== Supplied material ==
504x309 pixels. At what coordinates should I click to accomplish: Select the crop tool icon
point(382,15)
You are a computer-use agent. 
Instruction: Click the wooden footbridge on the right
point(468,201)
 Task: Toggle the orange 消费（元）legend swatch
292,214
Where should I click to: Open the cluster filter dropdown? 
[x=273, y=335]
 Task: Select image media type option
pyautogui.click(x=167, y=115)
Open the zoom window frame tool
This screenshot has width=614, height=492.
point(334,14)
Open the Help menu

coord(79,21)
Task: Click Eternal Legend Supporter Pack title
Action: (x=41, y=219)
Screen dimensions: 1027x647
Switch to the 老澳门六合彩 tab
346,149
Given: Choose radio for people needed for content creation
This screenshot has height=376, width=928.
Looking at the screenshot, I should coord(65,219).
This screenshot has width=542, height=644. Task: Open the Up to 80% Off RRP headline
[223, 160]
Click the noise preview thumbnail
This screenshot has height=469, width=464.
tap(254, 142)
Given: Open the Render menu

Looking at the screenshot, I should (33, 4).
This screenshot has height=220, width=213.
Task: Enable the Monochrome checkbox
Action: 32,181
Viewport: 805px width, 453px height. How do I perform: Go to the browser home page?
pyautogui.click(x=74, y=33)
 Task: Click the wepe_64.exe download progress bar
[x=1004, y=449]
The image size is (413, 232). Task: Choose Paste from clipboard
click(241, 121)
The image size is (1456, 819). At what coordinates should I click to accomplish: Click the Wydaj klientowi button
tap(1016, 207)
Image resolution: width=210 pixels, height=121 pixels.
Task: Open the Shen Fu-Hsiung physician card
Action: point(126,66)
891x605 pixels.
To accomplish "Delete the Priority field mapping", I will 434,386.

== About this exercise ==
Reproduce every line of the material exactly.

== Response area ==
504x309 pixels. At what coordinates should I click to accomplish: Select the crop tool icon
point(382,15)
You are a computer-use agent. 
Instruction: Click the wooden footbridge on the right
point(468,201)
 Task: Toggle the orange 消费（元）legend swatch
292,214
Where should I click to: Open the cluster filter dropdown? 
[x=273, y=335]
 Task: Select image media type option
pyautogui.click(x=167, y=115)
Open the zoom window frame tool
This screenshot has width=614, height=492.
point(334,14)
Open the Help menu

coord(79,21)
Task: Click Eternal Legend Supporter Pack title
Action: (x=41, y=219)
Screen dimensions: 1027x647
Switch to the 老澳门六合彩 tab
346,149
Given: Choose radio for people needed for content creation
This screenshot has height=376, width=928.
Looking at the screenshot, I should coord(65,219).
This screenshot has width=542, height=644. Task: Open the Up to 80% Off RRP headline
[223, 160]
Click the noise preview thumbnail
This screenshot has height=469, width=464.
tap(254, 142)
Given: Open the Render menu

Looking at the screenshot, I should (33, 4).
This screenshot has height=220, width=213.
Task: Enable the Monochrome checkbox
Action: 32,181
Viewport: 805px width, 453px height. How do I perform: Go to the browser home page?
pyautogui.click(x=74, y=33)
 Task: Click the wepe_64.exe download progress bar
[x=1004, y=449]
The image size is (413, 232). Task: Choose Paste from clipboard
click(241, 121)
The image size is (1456, 819). At what coordinates should I click to accomplish: Click the Wydaj klientowi button
tap(1016, 207)
Image resolution: width=210 pixels, height=121 pixels.
Task: Open the Shen Fu-Hsiung physician card
Action: point(126,66)
891x605 pixels.
To accomplish "Delete the Priority field mapping", I will 434,386.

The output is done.